Compensating for an injury by adjusting the way we walk helps the healing process, but, for whatever reason (the duration of the compensation is a major factor); we often keep or maintain the patterns we formed even after the injury has healed. Changing the way you use your foot to compensate for the pain of the injury makes perfect sense. But once you heal the idea is to return to the pattern you employed before the injury. That isn’t happening as often as it should.
In fact I come across the exact opposite much of the time. Due to a lack of awareness of technique so many people are creating chronic pain and injury because of the way that they walk. The initiation of movement should come from the core of the body, the space between the bottom of the pelvis and the base of the rib cage. That is what we are talking about when we say CoreWalking.

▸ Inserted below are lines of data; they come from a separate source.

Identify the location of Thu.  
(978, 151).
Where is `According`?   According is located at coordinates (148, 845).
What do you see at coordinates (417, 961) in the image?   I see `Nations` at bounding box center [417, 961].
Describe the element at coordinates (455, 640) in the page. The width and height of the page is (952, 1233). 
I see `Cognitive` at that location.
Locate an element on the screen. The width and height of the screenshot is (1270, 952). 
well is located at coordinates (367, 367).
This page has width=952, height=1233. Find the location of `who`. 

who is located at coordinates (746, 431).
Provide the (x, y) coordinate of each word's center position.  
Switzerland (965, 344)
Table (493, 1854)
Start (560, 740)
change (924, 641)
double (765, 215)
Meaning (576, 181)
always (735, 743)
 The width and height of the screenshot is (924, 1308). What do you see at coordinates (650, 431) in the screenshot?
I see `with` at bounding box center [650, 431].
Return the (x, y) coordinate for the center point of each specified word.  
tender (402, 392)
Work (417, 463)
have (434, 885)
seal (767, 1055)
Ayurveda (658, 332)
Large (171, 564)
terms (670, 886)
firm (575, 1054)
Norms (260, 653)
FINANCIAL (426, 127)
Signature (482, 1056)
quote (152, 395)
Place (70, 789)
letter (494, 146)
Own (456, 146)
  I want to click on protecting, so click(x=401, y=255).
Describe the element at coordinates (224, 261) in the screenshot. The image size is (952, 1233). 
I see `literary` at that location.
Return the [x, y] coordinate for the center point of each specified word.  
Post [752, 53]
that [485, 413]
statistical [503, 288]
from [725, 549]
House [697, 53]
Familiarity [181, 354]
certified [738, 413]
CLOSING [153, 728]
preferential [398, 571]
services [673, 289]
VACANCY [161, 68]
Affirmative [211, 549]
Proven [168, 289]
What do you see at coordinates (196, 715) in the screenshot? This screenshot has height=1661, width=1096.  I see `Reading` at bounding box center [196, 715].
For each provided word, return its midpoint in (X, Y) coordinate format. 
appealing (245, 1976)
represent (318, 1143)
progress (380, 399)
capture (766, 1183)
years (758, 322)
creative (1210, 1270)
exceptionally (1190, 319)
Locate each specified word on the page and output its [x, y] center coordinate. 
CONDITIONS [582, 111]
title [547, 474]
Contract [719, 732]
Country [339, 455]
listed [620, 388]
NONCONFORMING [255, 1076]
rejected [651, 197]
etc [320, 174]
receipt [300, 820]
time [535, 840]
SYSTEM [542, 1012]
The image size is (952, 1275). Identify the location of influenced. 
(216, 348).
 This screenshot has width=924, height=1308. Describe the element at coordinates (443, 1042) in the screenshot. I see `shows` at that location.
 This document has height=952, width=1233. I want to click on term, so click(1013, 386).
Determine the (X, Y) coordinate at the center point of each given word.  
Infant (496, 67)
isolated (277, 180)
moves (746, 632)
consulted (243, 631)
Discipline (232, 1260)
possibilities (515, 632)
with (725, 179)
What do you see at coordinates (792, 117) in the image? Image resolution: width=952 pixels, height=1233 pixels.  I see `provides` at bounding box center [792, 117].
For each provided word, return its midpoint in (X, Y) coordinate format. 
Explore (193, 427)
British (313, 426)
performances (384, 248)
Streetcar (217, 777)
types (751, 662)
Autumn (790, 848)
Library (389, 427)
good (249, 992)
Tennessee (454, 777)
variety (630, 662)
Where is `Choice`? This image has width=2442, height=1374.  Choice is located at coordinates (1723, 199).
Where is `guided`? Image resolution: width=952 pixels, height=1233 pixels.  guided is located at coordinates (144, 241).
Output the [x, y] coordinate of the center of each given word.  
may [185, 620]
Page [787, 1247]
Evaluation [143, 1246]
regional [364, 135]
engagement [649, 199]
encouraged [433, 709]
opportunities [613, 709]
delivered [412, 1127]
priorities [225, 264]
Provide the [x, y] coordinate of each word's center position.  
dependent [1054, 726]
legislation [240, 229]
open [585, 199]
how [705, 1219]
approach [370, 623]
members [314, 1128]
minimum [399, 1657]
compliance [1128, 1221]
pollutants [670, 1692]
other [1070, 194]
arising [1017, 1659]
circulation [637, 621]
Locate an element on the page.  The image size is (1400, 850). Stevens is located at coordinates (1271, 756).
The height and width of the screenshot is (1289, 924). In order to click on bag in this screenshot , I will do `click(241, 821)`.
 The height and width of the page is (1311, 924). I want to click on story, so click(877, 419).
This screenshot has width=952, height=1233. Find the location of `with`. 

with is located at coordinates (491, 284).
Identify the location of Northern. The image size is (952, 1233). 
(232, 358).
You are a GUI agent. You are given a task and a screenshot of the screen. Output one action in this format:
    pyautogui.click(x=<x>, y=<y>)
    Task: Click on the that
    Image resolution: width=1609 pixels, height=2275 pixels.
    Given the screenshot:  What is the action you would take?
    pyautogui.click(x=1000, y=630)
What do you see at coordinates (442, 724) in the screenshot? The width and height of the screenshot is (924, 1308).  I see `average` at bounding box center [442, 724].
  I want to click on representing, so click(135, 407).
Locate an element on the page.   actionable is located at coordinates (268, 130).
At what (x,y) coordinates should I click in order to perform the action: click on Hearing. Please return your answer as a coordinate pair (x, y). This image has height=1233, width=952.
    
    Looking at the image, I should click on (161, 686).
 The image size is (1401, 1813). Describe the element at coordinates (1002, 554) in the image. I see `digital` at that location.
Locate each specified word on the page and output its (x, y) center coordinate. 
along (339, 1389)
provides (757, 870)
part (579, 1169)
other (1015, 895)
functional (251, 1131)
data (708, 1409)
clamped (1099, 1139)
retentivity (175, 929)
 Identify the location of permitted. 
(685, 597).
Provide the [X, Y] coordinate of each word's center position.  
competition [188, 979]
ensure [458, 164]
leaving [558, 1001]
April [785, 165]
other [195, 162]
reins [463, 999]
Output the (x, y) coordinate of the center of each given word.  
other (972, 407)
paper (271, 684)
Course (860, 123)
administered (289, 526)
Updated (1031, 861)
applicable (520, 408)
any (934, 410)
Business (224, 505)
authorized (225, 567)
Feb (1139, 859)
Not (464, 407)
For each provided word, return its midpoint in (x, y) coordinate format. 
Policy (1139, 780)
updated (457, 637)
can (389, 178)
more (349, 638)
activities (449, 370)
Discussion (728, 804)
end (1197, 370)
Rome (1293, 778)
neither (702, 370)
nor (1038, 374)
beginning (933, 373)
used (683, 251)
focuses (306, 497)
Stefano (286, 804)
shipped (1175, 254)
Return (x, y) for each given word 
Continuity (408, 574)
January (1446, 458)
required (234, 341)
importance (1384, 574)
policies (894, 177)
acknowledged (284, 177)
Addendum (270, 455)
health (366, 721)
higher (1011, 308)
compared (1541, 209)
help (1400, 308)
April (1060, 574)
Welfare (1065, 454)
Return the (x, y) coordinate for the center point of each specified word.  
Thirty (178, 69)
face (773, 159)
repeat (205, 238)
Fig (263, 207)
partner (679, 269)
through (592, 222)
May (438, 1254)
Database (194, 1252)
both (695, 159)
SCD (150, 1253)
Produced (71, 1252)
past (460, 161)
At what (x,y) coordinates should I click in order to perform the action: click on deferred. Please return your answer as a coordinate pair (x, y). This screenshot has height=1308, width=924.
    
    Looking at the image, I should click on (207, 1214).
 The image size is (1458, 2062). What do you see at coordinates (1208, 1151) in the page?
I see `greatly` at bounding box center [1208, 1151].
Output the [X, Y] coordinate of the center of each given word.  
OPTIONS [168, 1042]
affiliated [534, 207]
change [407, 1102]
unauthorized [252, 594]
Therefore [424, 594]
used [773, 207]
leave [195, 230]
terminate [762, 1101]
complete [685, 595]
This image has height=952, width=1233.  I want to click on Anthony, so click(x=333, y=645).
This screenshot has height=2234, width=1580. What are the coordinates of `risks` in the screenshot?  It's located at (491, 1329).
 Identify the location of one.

Instead, most people are walking through the outer shell rather than the inner core. It is easy to know which group you are in. Simply check the bottom of some well worn shoes. Everyone’s outer heel should wear out–that is perfectly normal– but towards the front of the foot the shoe should wear out evenly across the ball of the foot. Many too many people are wearing out their shoes along the outer edge and not getting nearly enough of the ball of the foot involved.
When we move through the core we finish each step, as designed, on the inner foot at the big toe. Getting that powerful push off from the big toe activates the core in a positive example of of how good movement patterns affect all parts of the body.
Chronic pain when walking is an all too common occurrence for no good reason. It is easy to change the way you walk to begin to find relief. You just need to learn how.